(Beginning of Information shown)

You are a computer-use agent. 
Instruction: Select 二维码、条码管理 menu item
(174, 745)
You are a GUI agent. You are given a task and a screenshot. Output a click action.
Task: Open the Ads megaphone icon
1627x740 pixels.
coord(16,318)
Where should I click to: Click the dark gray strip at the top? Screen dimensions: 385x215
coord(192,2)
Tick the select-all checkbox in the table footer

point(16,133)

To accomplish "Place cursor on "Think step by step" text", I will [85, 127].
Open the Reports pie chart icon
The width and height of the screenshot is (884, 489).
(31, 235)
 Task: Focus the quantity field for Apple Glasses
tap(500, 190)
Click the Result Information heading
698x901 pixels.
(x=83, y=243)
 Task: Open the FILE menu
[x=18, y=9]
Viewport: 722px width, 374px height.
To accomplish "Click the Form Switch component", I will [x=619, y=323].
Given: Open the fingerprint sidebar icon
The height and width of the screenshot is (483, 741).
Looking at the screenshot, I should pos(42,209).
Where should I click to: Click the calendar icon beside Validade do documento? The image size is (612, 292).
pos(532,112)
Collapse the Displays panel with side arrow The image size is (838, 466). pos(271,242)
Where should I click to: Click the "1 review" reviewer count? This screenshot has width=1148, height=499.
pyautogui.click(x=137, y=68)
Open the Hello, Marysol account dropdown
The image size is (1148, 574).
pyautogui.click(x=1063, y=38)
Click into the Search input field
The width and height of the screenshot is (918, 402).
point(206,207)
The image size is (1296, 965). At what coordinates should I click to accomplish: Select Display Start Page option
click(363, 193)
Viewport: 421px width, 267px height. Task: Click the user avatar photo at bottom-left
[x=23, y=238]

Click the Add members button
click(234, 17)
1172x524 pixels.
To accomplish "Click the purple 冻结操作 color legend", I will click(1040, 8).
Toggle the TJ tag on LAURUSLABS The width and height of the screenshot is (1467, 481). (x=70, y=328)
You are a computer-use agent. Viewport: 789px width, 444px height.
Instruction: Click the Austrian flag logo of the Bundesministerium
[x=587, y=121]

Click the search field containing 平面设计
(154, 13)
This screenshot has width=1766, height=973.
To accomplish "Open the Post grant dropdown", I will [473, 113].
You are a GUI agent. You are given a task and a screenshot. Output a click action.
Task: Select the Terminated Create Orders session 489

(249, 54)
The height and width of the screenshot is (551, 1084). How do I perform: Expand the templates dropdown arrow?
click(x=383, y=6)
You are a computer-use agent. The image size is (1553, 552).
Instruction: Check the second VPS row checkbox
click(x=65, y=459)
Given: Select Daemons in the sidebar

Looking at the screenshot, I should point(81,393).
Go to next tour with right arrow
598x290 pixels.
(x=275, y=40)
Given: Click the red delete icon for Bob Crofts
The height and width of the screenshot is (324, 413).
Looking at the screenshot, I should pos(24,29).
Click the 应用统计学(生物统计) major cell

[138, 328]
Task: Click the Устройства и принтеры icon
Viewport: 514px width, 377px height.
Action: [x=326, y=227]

(End of Information shown)

> Task details
Return all of the entries exactly as written.

> Solution
You are a computer-use agent. 
Instruction: Select 二维码、条码管理 menu item
(174, 745)
You are a GUI agent. You are given a task and a screenshot. Output a click action.
Task: Open the Ads megaphone icon
1627x740 pixels.
coord(16,318)
Where should I click to: Click the dark gray strip at the top? Screen dimensions: 385x215
coord(192,2)
Tick the select-all checkbox in the table footer

point(16,133)

To accomplish "Place cursor on "Think step by step" text", I will [85, 127].
Open the Reports pie chart icon
The width and height of the screenshot is (884, 489).
(31, 235)
 Task: Focus the quantity field for Apple Glasses
tap(500, 190)
Click the Result Information heading
698x901 pixels.
(x=83, y=243)
 Task: Open the FILE menu
[x=18, y=9]
Viewport: 722px width, 374px height.
To accomplish "Click the Form Switch component", I will [x=619, y=323].
Given: Open the fingerprint sidebar icon
The height and width of the screenshot is (483, 741).
Looking at the screenshot, I should pos(42,209).
Where should I click to: Click the calendar icon beside Validade do documento? The image size is (612, 292).
pos(532,112)
Collapse the Displays panel with side arrow The image size is (838, 466). pos(271,242)
Where should I click to: Click the "1 review" reviewer count? This screenshot has width=1148, height=499.
pyautogui.click(x=137, y=68)
Open the Hello, Marysol account dropdown
The image size is (1148, 574).
pyautogui.click(x=1063, y=38)
Click into the Search input field
The width and height of the screenshot is (918, 402).
point(206,207)
The image size is (1296, 965). At what coordinates should I click to accomplish: Select Display Start Page option
click(363, 193)
Viewport: 421px width, 267px height. Task: Click the user avatar photo at bottom-left
[x=23, y=238]

Click the Add members button
click(234, 17)
1172x524 pixels.
To accomplish "Click the purple 冻结操作 color legend", I will click(1040, 8).
Toggle the TJ tag on LAURUSLABS The width and height of the screenshot is (1467, 481). (x=70, y=328)
You are a computer-use agent. Viewport: 789px width, 444px height.
Instruction: Click the Austrian flag logo of the Bundesministerium
[x=587, y=121]

Click the search field containing 平面设计
(154, 13)
This screenshot has width=1766, height=973.
To accomplish "Open the Post grant dropdown", I will [473, 113].
You are a GUI agent. You are given a task and a screenshot. Output a click action.
Task: Select the Terminated Create Orders session 489

(249, 54)
The height and width of the screenshot is (551, 1084). How do I perform: Expand the templates dropdown arrow?
click(x=383, y=6)
You are a computer-use agent. The image size is (1553, 552).
Instruction: Check the second VPS row checkbox
click(x=65, y=459)
Given: Select Daemons in the sidebar

Looking at the screenshot, I should point(81,393).
Go to next tour with right arrow
598x290 pixels.
(x=275, y=40)
Given: Click the red delete icon for Bob Crofts
The height and width of the screenshot is (324, 413).
Looking at the screenshot, I should pos(24,29).
Click the 应用统计学(生物统计) major cell

[138, 328]
Task: Click the Устройства и принтеры icon
Viewport: 514px width, 377px height.
Action: [x=326, y=227]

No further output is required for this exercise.